Sainsbury’s are currently pushing us to make more of your leftovers. Growing up, we always had a roast on a Sunday and leftovers for the next day or two afterwards. As often as I can, I like to do the same. I think it’s well worth spending a little more, buying a larger joint with the assumption there will be 3, 4 or possibly 5 dinners out of the one roasting joint! That’s the case with this lamb and veg pie, made from succulent lamb leftovers. Leftovers also went into my L & P, lamb boulangere.
If you’re not convinced you’re going to use the meat in the next day or two, slice the meat and freeze in portions. I tend to measure out about 250g roast meat as this a good size to scale up or down. Then you only need to bring out a bit at a time.

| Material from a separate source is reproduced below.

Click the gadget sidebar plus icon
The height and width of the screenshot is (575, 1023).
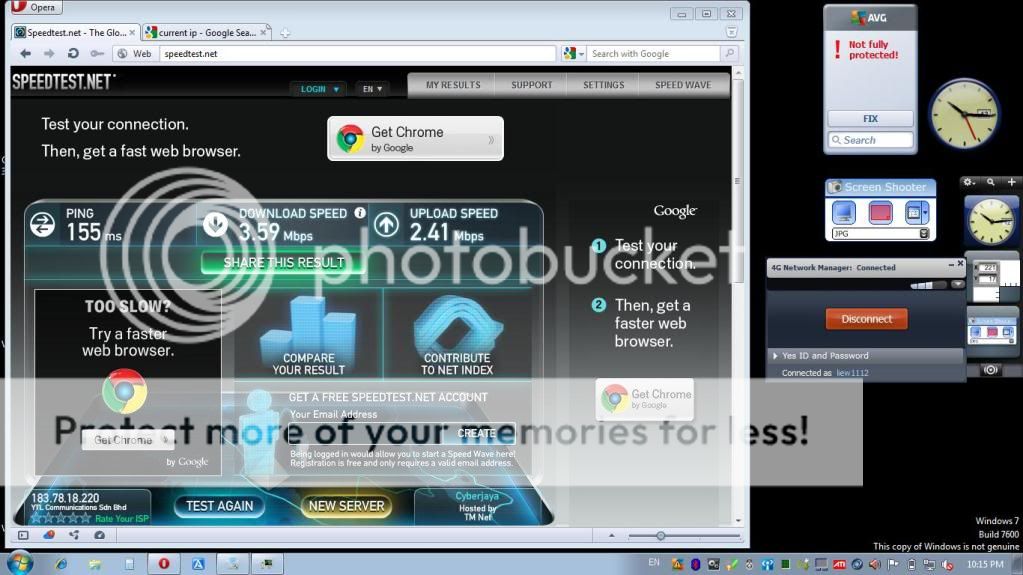(1011, 182)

As well as this lamb leftovers bonanza, I also sliced up some roast pork. I made a pork rendang, based on this great beef rendang recipe. And here’s pork meatballs, blitzed up with a few going off cream crackers and a handful of chopped herbs, served with linguine and tomato courgette sauce.

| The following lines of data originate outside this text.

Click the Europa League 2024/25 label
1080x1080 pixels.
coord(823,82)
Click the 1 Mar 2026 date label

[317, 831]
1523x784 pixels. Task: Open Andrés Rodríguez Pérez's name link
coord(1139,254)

So it doesn’t have to be just ham egg and chips or sandwiches – although there’s nothing wrong with either of those! – but wherever you’d use meat in a recipe, you can probably use roasted meat instead. You’ll be able to make it much quicker as most of the cooking is already done.
Here’s a great selection of recipes from Sainsbury’s for making the most of your leftovers.
Want more leftover recipes? Try a potato pancake stuffed with goodies, a risotto made with stock from the carcass, or follow Sainsburys #foodgofurther hashtag on Twitter.
- 200g flour
- 50g butter, cubed
- 50g lard, cubed
- 250g leftover lamb
- 1 swede, peeled and diced
- 2 carrots, peeled and diced
- 1 onion, diced
- 1 teaspoon mixed herbs
- 1 teaspoon English mustard
- 400ml chicken stock
- First make the pastry. Rub the fats into the flour until it's all crumbly, then add a little water until it comes together into a smooth dough. Leave to rest in the fridge until needed.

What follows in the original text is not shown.